1. Self love: The old me would not have gone to find out about the classes, let alone rock up all alone- quite keen to meet new people.....not a bloody chance! 😱
Upon meeting the young and exceedingly beautiful coach I would have run for the hills! Last week we did a million squats, sit ups for days and shoulder exercises that made me want to cry. Despite all of that she looked like she just stepped out of the ocean...in slow motion. In comparison, I looked like the sweaty troll who stepped out from under the bridge!!! 😂😂 Haaaaaa haaaaa! Still I had love for myself. Old me would hated on the sight and eventually quit!
2. Confidence: Even though I am.....(hmmmmm, how to say it? Oh yes...) Completely shit at some of the stuff I LOVE IT!!! Omg! Instead of dredging up old injuries, making excuses and complaining, I just go for it!!! Perhaps it’s age? But I don’t care what anyone else thinks. It’s soooo liberating!

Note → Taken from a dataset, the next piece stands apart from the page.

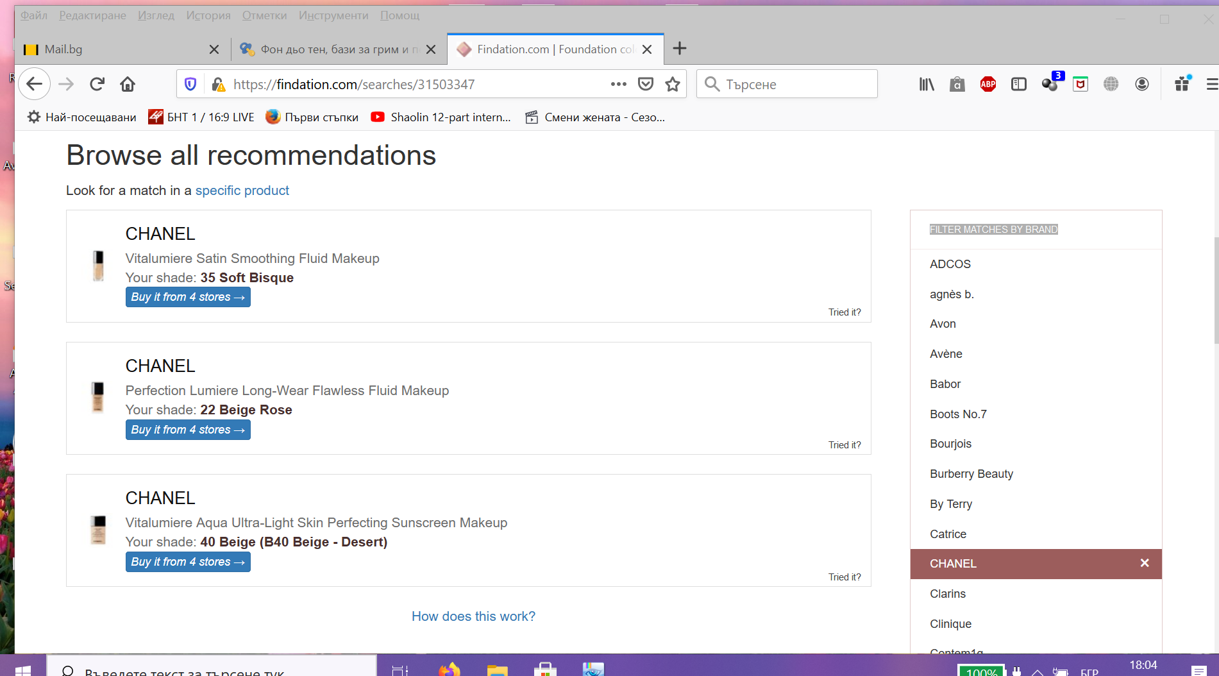
Task: Switch to the Mail.bg tab
Action: [115, 49]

Ok... I still complain😬 ha ha!
3. Approachability: This one will surprise some people. My whole life the adjective used to describe me was bubbly! Or friendly. Truth is, I had to warm up to people before they saw that. In amongst new faces I was dead silent and came off as quite miserable and unapproachable. I used to say that I was listening or gauging people. That is true now, but not then...🙄🙄🙄 Old me was a fraud. I was frozen in fear and low self esteem. Shame. 💙 New me is quite happy to talk to most people. Show my belly - so to speak.-😜
I’m proud of me! And....I have never been more satisfied! Hitting that bag induces catharsis and a sense of closure and calm. It’s like peace from violence. How poetic and corny, and fabulous.👌🏼
This journey is madness and difficult but when you look back on the positives, the struggle seems blurred and out of focus. As I write this I am harbouring an excitement! Even though I know I have to endure more discomfort to see the positives... I’m dead keen to get started.